Good point @snilsn and thanks for testing this one more time. I believe that you can be right about the distance
parameter which is set to 25000 m by default and is compared to the actual distance between your features that depend on what you had chosen as dxy
(maybe we should change this ? - see my comment below)
OK, I've updated the PR with the latest changes from RC_v1.4.0
and re-run black for the utils.py
file.
On the testing front, I'll take a stab at adding a test (tests?) based on what @snilsn has done above and will PR to @kelcyno's branch. That seems like the best path forward to me? Sorry for pushing on this; I'm just very eager to get 1.4.0 (and 1.5.0) out.
That sounds good to me @freemansw1. Thank you for taking initiative on the test!
On the testing front, I'll take a stab at adding a test (tests?) based on what @snilsn has done above and will PR to @kelcyno's branch. That seems like the best path forward to me?
If @kelcyno does not have time to review and is OK with this, you could also directly commit your test to this PR like you have done @freemansw1 ( https://tighten.com/blog/adding-commits-to-a-pull-request/ )
Note: the merge_split.py
file isn't appearing in the documentation; I'm not sure why this is, but I need to fix it before merging.
@freemansw1 I'm not a huge fan of only making the distance threshold mandatory. I think it's important to have a default option, as the other functions all have default values if no keyword is given. We can make it clear in the documentation that inputting the users own distance is recommended, but having a value ~ 10x the dxy term as default is what I prefer. You're within your purview to override me here, but I think we can do a lot with documentation here to help the user.
@JuliaKukulies I can review the PR. Real quick, to make sure our labeling is consistent - the Feature numbering begins at 1, the cell numbering begins at 0 or 1? I've been initiating the Track numbering at 0 but I'm wondering if I need to make it start at 1 to be consistent. Thoughts?

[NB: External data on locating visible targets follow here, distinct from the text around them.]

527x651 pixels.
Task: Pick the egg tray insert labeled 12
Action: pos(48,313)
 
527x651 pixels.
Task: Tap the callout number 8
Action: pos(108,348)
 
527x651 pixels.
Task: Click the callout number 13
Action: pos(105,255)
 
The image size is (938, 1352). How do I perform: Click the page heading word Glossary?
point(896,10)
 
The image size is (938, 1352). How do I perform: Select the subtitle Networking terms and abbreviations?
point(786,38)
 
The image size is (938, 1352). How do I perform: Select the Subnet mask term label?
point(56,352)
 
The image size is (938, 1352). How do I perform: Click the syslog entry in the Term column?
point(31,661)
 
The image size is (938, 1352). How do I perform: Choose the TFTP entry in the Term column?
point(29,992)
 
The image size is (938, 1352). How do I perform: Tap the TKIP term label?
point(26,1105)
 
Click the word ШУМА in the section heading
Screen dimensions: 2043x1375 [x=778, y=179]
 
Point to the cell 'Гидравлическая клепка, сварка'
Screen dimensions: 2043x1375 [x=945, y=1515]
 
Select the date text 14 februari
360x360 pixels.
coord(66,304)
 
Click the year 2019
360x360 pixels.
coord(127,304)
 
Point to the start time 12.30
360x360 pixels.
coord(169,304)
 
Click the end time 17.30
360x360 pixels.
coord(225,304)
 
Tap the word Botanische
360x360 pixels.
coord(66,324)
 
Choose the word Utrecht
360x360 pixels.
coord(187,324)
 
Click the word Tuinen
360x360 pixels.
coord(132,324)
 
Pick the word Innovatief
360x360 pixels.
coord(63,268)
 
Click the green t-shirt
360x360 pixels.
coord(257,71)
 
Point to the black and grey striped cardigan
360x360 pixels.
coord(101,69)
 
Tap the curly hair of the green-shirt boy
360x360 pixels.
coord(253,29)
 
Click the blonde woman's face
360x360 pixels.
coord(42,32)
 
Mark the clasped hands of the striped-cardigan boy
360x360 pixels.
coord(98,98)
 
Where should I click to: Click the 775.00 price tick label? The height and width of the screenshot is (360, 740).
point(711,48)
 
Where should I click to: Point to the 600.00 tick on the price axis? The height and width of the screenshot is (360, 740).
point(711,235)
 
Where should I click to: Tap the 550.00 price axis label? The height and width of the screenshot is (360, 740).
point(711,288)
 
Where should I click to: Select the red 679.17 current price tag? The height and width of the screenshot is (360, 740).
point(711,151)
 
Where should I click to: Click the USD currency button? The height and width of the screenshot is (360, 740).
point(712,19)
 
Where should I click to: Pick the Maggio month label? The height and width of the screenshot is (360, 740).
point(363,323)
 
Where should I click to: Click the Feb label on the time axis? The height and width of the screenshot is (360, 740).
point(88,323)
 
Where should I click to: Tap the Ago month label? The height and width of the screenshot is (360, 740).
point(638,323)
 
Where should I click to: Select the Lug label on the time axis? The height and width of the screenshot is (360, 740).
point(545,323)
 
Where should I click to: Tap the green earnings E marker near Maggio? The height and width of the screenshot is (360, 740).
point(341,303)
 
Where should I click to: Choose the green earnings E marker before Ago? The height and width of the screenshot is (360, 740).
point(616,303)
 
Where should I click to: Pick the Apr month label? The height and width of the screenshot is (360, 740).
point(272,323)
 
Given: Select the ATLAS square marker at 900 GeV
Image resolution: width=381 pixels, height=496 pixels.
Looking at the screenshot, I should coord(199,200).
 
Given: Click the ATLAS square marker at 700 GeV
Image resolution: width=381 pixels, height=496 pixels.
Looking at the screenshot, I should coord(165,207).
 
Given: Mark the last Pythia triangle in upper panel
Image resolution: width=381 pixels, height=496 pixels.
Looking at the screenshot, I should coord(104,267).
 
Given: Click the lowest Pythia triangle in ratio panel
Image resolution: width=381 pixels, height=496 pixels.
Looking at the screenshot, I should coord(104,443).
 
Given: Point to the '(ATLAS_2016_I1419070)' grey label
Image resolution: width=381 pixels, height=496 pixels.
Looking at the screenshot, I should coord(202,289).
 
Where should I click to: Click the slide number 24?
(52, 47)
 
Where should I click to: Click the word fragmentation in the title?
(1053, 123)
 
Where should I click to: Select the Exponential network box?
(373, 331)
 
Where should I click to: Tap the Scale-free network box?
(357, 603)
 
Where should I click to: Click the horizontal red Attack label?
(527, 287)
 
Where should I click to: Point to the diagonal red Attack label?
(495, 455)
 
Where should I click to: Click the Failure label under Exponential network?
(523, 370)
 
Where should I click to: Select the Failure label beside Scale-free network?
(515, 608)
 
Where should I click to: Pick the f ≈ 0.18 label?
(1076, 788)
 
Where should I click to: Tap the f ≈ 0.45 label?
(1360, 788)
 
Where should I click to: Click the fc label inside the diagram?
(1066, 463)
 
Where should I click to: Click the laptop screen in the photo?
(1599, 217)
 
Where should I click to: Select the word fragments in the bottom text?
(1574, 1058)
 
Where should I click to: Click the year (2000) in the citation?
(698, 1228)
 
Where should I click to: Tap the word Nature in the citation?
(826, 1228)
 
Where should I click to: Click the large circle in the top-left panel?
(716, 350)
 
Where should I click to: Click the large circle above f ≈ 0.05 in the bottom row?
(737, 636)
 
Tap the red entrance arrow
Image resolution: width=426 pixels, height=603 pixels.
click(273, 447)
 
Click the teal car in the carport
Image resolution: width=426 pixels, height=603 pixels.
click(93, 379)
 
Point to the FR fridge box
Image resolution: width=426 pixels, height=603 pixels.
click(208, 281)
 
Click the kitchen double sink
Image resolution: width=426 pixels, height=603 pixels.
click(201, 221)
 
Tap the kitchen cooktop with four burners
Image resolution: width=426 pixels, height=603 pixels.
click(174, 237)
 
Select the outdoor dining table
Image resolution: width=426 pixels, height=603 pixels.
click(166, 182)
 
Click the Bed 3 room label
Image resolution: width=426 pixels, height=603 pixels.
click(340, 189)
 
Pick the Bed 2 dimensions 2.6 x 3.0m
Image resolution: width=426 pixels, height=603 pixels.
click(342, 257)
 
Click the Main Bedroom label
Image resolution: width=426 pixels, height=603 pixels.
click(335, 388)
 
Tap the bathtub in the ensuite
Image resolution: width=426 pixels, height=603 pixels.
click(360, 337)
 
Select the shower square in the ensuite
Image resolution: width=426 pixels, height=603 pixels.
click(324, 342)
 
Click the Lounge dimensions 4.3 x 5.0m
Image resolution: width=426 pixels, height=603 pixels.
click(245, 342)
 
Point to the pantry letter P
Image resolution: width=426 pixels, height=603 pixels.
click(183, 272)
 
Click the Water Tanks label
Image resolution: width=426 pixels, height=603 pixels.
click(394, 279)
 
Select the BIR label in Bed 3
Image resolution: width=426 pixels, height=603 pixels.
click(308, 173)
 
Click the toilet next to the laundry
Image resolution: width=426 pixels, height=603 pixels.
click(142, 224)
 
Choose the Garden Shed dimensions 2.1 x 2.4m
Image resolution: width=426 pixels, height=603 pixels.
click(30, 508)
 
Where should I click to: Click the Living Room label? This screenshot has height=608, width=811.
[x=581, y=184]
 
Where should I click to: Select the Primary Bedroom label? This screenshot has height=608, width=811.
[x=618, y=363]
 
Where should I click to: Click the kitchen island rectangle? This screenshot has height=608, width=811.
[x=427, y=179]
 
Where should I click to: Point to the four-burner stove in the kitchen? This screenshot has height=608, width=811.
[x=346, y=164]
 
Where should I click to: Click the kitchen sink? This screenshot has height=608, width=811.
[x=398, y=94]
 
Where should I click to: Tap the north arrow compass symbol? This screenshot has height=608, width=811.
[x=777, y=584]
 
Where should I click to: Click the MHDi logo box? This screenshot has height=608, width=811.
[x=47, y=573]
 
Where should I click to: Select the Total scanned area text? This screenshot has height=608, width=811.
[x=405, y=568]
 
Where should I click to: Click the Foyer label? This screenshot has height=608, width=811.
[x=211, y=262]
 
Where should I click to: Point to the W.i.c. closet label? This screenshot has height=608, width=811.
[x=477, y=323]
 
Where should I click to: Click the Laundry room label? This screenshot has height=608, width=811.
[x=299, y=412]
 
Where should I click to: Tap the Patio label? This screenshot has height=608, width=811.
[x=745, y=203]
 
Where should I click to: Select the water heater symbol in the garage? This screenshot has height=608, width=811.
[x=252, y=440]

@kelcyno That's a reasonable perspective. I will note that we probably should have fewer default values, but in general, having a default value of None
(that we set to 10x dxy
in the code) would be a great compromise. If we decide not to have a default in the future, that's a lot easier to undo than requiring the parameter (see our #125 headache).
@kelcyno I'm about to open a PR onto your branch with my test (and a few other changes, too).